Reviews

Middle-Age Malaise Takes the Stage in Later Life

The Keen Company revives A.R. Gurney’s play of love after 50 at Theatre Row.

Barbara Garrick plays Ruth, and Laurence Lau plays Austin in A.R. Gurney's Later Life, directed by Jonathan Silverstein for the Keen Company at Theatre Row.
Barbara Garrick plays Ruth, and Laurence Lau plays Austin in A.R. Gurney's Later Life, directed by Jonathan Silverstein for the Keen Company at Theatre Row.
(© Carol Rosegg)

It's fairly common to become a little more reserved as we approach middle age and sense that the risk-taking days of our youth are fading ever more quickly into the past. But the main character of A.R. Gurney's 1993 play Later Life, now running at the Clurman Theatre at Theatre Row, makes his midlife timidity into an art form. Unfortunately, a similar kind of risk aversion is present in this Keen Company production. Under Jonathan Silverstein's direction, Later Life looks terrific but ultimately has the emotional excitement of a game of solitaire.
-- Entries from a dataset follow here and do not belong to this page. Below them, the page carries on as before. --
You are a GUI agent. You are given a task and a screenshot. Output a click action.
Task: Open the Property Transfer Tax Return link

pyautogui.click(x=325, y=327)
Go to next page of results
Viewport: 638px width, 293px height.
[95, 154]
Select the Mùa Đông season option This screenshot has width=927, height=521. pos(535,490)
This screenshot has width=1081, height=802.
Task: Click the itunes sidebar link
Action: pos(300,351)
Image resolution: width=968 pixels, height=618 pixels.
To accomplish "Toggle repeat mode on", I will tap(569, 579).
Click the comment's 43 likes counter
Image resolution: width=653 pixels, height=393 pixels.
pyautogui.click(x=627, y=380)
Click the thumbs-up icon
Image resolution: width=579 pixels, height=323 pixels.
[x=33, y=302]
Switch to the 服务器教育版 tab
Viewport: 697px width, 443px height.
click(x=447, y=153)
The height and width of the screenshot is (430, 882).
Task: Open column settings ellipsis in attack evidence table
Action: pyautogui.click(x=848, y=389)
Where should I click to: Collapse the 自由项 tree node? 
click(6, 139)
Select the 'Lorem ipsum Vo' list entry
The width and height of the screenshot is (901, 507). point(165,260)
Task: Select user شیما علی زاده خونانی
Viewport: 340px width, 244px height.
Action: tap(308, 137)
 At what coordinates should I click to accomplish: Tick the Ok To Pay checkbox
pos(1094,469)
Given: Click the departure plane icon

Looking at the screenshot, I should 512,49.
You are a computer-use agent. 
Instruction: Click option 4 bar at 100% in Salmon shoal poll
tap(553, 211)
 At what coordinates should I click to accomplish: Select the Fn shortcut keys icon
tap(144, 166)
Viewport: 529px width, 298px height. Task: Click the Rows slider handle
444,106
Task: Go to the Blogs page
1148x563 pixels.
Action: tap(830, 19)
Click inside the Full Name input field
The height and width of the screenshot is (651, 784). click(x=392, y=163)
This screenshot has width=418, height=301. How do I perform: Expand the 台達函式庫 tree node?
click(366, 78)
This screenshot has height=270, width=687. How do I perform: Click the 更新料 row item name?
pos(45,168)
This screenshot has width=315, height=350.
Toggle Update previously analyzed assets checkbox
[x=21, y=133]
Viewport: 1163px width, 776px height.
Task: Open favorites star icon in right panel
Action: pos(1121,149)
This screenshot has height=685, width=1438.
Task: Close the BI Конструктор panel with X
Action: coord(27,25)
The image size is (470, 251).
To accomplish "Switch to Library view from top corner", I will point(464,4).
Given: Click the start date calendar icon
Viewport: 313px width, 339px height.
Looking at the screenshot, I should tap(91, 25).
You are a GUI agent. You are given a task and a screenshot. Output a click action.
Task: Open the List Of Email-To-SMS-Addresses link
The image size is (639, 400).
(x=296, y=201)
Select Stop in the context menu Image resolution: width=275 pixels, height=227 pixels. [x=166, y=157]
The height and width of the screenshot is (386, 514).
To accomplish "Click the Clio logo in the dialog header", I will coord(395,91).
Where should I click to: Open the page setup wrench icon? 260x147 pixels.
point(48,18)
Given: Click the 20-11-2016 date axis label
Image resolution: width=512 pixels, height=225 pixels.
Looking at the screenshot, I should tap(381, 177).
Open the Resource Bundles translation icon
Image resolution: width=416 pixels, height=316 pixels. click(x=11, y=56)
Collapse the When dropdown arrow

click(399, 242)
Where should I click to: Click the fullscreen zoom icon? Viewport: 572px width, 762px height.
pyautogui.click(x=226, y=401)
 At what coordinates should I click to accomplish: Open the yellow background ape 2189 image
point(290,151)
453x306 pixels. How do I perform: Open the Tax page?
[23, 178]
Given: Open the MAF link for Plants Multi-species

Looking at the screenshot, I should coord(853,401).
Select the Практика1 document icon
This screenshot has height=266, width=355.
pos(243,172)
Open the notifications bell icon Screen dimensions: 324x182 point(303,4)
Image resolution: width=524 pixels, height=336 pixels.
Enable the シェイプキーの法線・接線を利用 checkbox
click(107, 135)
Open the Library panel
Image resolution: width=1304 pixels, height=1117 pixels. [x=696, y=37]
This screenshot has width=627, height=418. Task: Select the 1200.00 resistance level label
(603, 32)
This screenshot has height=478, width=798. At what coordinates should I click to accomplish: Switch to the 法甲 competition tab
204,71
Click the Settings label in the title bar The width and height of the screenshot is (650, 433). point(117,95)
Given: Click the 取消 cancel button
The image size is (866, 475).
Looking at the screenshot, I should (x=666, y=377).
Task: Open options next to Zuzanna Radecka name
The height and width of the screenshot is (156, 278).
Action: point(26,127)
Gurney, a prolific interpreter of upper-middle-class discontent, took his inspiration for Later Life from Henry James's short novel The Beast in the Jungle, which tells the story of a man who is so convinced that something horrific is going to happen to him that he avoids taking any chances in life. In Gurney's play, divorcé Austin (a poised, well-pressed Laurence Lau) has a similar obsessive anxiety.

Barbara Garrick, Laurence Lau, Jodie Markell, and Liam Craig in a scene from the Keen Company's production of A.R. Gurney's Later Life.
Barbara Garrick, Laurence Lau, Jodie Markell, and Liam Craig in a scene from the Keen Company's production of A.R. Gurney's Later Life.
(© Carol Rosegg)

Austin attends a party one evening at the home of well-heeled couple Jim and Sally (Liam Craig and Jodie Markell in two of several roles), whose backyard overlooks Boston Harbor (impressive brick-walled patio by Steven Kemp and creative cityscape lighting by David Lander). He runs into Ruth (a lively Barbara Garrick), whom he doesn't recognize right away, but she reminds him that they knew each other long ago. As the night progresses, Austin and Ruth reconnect, and amorous sparks seem ready to fly after persistent matchmaking attempts from Sally and others. But when Ruth receives an unexpected phone call from another man, any romantic fires the two may have kindled seem in danger of being extinguished.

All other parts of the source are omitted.